*REQUESTS:*
**A)** In the General Commutativity Theorem text, what kind of algebraic structure is $\left({S, \circ}\right)$ assumed to be?
**B)** Write the next part of the General Commutativity Theorem proof, picking up after the definition of the set $T$.

***** SOURCE EXCERPT *****

General Commutativity Theorem
Theorem
Let $\left({S, \circ}\right)$ be a semigroup.
Let $\left \langle {a_k} \right \rangle_{1 \le k \le n}$ be a sequence of terms of $S$.
Suppose $\forall i, j \in \left[{1 \,.\,.\, n}\right]: a_i \circ a_j = a_j \circ a_i$.
Then for every permutation $\sigma: \N^*_n \to \N^*_n$:
- $a_{\sigma \left({1}\right)} \circ \cdots \circ a_{\sigma \left({n}\right)} = a_1 \circ \cdots \circ a_n$
Proof
Let $T$ be the set of all $n \in \N^*$ such that:
- $a_{\sigma \left({1}\right)} \circ \cdots \circ a_{\sigma \left({n}\right)} = a_1 \circ \cdots \circ a_n$
holds for all sequences $\left \langle {a_k} \right \rangle_{1 \le k \le n}$ of $n$ terms of $S$ which satisfy:
- $\forall i, j \in \left[{1 \,.\,.\, n}\right]: a_i \circ a_j = a_j \circ a_i$
for every permutation $\sigma: \N^*_n \to \N^*_n$.

***** DATA SEGMENT *****

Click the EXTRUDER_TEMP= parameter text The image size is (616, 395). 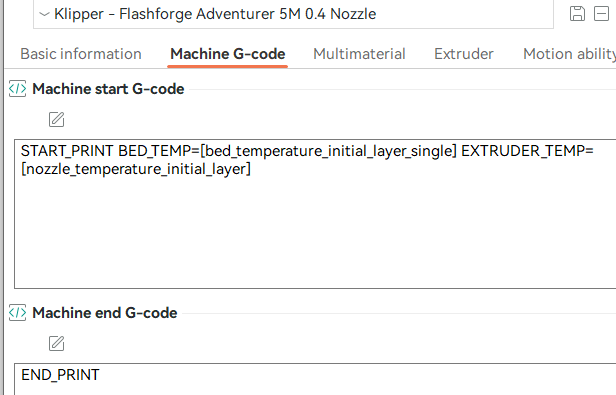point(527,151)
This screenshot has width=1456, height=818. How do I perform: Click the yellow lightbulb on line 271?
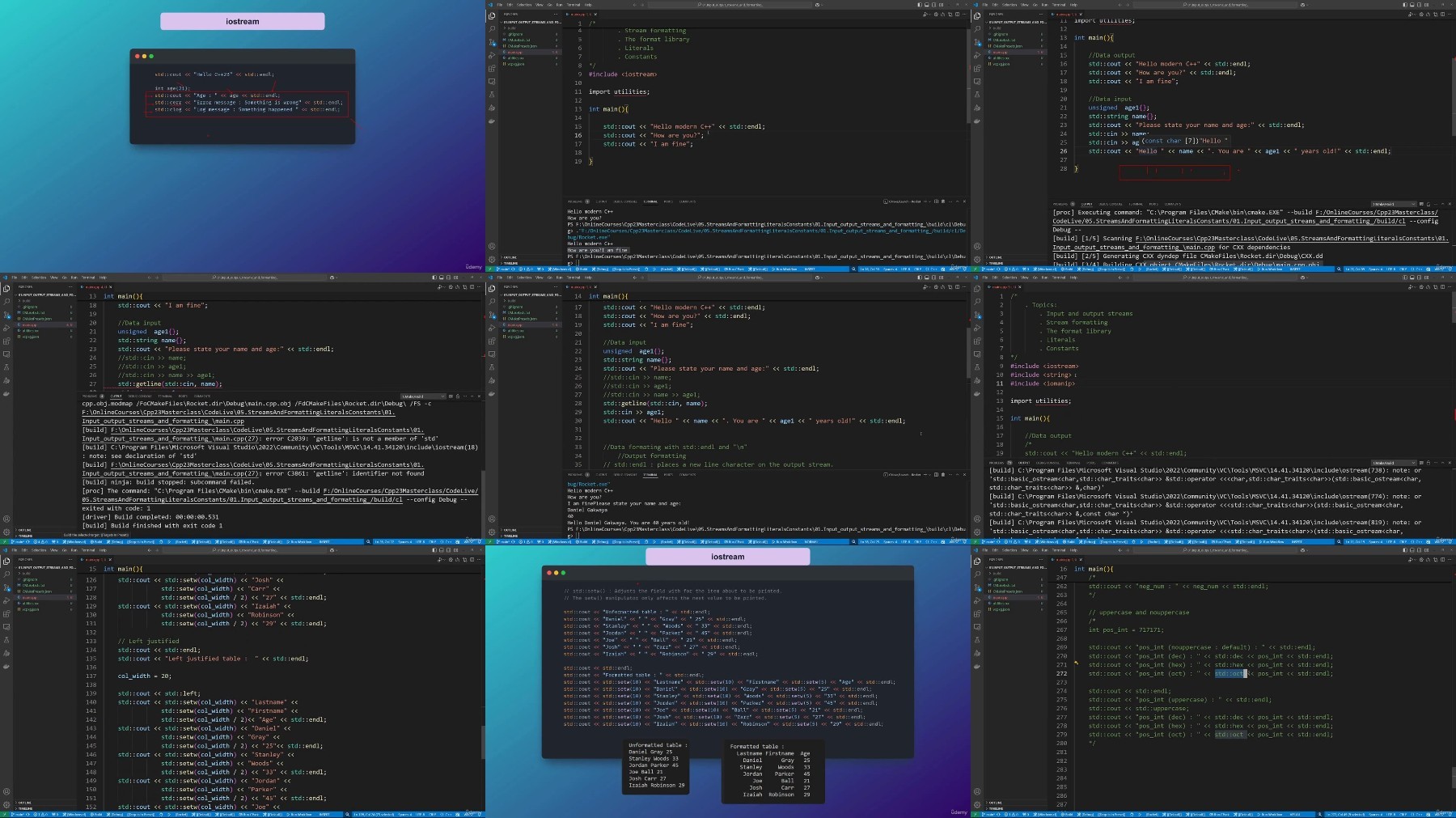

*****

*RESPONSES:*
**A)** A semigroup.

**B)**
It is clear that $1 \in T$.
Suppose $n \in T$.
Let $\left \langle {a_k} \right \rangle_{1 \le k \le n+1}$ be a sequence of $n+1$ terms in $S$ which satisfy:
- $\forall i, j \in \left[{1 \,.\,.\, n+1}\right]: a_i \circ a_j = a_j \circ a_i$
Let $\sigma: \N^*_{n+1} \to \N^*_{n+1}$ be a permutation of $\left[{1 \,.\,.\, n+1}\right]$.
There are three cases to consider:
- $(1): \quad \sigma \left({n+1}\right) = n + 1$
- $(2): \quad \sigma \left({1}\right)= n + 1$
- $(3): \quad \sigma \left({m}\right) = n + 1$ for some $m \in \left[{2 \,.\,.\, n}\right]$.
Suppose $\sigma \left({n+1}\right) = n + 1$:
Then the restriction of $\sigma$ to $\N^*_n$ is then a permutation of $\N^*_n$.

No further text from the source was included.